Enhancement of N-nitroso(2-hydroxypropyl)(2-oxopropyl)amine-induced tumorigenesis in Sprague-Dawley rats by orotic acid.

The effect of orotic acid (OA) on the carcinogenicity of N-nitroso(2-hydroxypropyl)(2-oxopropyl)amine (HPOP) in rats was evaluated. A group of 5 week old Sprague-Dawley male rats were placed on a synthetic 20% protein diet containing 1% OA. A second group was placed on a regular, OA-free diet of similar composition. Approximately 2 weeks later, animals from both groups grown to 100 g were treated with 400 mg/kg HPOP delivered continuously for 14 days via 2002 Alzet osmotic pumps implanted s.c.

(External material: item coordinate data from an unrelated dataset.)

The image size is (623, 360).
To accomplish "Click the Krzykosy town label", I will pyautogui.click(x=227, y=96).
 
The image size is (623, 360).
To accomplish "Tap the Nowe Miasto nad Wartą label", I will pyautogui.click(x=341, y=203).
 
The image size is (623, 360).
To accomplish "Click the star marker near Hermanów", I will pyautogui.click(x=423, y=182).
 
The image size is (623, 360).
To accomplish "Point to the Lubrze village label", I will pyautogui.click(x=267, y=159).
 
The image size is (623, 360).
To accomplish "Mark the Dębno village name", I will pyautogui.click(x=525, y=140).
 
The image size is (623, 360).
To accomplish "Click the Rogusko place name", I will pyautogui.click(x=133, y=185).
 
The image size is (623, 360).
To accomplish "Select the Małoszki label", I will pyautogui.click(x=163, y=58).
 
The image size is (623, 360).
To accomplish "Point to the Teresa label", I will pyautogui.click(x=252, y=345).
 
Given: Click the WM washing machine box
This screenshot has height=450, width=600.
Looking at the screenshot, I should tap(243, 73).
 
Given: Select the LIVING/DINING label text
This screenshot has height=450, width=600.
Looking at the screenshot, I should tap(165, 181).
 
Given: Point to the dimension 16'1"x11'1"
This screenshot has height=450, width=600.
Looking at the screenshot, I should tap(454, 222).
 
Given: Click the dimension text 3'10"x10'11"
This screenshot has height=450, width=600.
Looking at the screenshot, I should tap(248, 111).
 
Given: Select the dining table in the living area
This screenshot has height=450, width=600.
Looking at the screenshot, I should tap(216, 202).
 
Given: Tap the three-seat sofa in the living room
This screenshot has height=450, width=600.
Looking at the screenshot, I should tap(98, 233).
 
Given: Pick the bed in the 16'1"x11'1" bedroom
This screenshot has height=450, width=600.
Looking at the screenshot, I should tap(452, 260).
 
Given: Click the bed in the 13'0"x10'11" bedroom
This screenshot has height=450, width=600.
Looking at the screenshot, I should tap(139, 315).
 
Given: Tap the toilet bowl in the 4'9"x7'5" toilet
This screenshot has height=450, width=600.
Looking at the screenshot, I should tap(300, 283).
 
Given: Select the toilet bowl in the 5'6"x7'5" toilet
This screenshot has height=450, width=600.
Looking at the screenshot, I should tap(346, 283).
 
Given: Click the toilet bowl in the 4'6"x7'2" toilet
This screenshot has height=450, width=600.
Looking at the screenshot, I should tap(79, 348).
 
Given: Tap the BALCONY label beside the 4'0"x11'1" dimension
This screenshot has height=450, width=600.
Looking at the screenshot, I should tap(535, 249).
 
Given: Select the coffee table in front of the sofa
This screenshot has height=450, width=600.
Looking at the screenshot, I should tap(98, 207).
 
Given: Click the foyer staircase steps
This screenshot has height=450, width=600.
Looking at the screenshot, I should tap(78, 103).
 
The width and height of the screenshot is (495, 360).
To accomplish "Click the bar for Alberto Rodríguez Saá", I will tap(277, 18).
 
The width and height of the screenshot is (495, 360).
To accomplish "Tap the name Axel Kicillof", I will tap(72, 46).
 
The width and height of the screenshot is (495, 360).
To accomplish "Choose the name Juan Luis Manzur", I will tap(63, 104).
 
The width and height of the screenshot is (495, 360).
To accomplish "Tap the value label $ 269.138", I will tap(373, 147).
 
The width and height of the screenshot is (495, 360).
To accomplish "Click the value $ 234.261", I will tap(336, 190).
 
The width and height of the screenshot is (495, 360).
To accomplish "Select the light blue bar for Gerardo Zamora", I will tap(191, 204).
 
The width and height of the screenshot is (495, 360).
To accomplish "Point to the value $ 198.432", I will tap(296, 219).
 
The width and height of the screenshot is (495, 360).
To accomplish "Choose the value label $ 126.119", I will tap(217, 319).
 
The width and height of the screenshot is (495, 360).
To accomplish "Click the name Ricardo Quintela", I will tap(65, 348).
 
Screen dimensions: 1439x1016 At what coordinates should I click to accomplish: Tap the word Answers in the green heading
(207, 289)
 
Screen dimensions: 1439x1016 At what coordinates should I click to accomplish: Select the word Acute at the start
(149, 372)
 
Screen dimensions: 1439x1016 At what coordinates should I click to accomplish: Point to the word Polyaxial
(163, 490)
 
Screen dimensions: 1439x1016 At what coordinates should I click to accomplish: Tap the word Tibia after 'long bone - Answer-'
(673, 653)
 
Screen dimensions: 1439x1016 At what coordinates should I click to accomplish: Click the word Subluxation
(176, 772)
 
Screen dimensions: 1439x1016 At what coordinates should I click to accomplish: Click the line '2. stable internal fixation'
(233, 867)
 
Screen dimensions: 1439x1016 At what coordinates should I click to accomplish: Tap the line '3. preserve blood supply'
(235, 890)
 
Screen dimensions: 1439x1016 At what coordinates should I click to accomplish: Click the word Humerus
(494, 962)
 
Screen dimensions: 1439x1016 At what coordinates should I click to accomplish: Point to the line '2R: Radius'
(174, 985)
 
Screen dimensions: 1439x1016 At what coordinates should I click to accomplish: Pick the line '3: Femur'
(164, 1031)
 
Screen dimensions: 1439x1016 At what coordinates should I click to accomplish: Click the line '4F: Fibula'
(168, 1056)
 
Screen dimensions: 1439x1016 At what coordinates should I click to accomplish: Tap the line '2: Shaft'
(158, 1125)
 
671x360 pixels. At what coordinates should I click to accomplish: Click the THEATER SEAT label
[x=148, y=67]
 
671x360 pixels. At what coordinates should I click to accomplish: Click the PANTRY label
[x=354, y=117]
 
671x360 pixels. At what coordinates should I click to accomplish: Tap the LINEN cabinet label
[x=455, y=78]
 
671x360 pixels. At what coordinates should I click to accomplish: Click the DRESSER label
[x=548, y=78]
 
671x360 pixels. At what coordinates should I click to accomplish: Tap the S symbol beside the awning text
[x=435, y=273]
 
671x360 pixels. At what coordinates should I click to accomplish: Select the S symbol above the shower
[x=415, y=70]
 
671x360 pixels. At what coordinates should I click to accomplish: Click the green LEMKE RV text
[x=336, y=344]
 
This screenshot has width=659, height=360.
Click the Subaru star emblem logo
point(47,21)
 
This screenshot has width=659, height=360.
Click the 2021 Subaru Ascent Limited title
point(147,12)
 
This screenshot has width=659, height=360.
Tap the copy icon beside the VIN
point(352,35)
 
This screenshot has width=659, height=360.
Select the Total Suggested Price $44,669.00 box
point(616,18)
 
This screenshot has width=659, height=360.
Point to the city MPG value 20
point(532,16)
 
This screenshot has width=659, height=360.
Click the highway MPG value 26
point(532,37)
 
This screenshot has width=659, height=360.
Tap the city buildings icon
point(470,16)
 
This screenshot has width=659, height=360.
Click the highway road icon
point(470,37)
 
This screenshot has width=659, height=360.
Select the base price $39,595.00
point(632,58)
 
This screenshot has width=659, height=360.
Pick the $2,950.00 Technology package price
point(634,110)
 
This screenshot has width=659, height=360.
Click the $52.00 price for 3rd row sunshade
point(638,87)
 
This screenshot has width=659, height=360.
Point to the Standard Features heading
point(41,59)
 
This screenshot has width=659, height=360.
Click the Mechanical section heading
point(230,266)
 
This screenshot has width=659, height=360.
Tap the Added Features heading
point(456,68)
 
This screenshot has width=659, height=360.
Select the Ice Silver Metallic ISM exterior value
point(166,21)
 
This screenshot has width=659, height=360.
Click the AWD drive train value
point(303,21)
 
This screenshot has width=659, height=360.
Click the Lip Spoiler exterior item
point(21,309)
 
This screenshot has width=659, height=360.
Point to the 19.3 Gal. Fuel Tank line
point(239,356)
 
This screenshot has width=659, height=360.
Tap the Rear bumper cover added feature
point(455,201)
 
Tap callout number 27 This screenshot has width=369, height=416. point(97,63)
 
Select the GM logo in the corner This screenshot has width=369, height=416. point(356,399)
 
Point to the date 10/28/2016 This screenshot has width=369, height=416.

Rats fed the OA diet were kept under this diet for 13 weeks following initiation of HPOP treatment and subsequently were placed on the regular diet for another 12 weeks, at which time they were killed. In the absence of OA, HPOP-treated rats developed adenomas in the kidney and lungs at incidences of 5 and 33% respectively, while pancreas and liver were unaffected. On the other hand, rats fed the OA diet and treated with HPOP developed renal mesenchymal tumors and pulmonary adenomas at incidences of 70 and 65% respectively. In addition, HPOP induced cystic lesions in the pancreas of animals fed the OA diet. The enhancement of the tumorigenic effectiveness of HPOP was at least partly ascribed to the effect of OA treatment on the rate by which carcinogen-induced alkylation of DNA was repaired in various tissues. Accumulation of N7-methylguanine in kidney, lung and pancreas of rats fed the OA diet was 1.6, 1.9 and 2.4 times higher than in respective organs of animals fed the regular diet. Similarly, concentrations of the premutagenic O6-methylguanine (O6-MeG) were 3.0, 3.1 and 2 times greater in the kidney, lung and pancreas of rats fed the OA diet than in the respective organs of those fed the regular diet. Feeding an OA diet to HPOP-treated rats did not have an effect on either the resistance of the liver to this carcinogen or on the level of O6-MeG accumulation in the DNA of this tissue.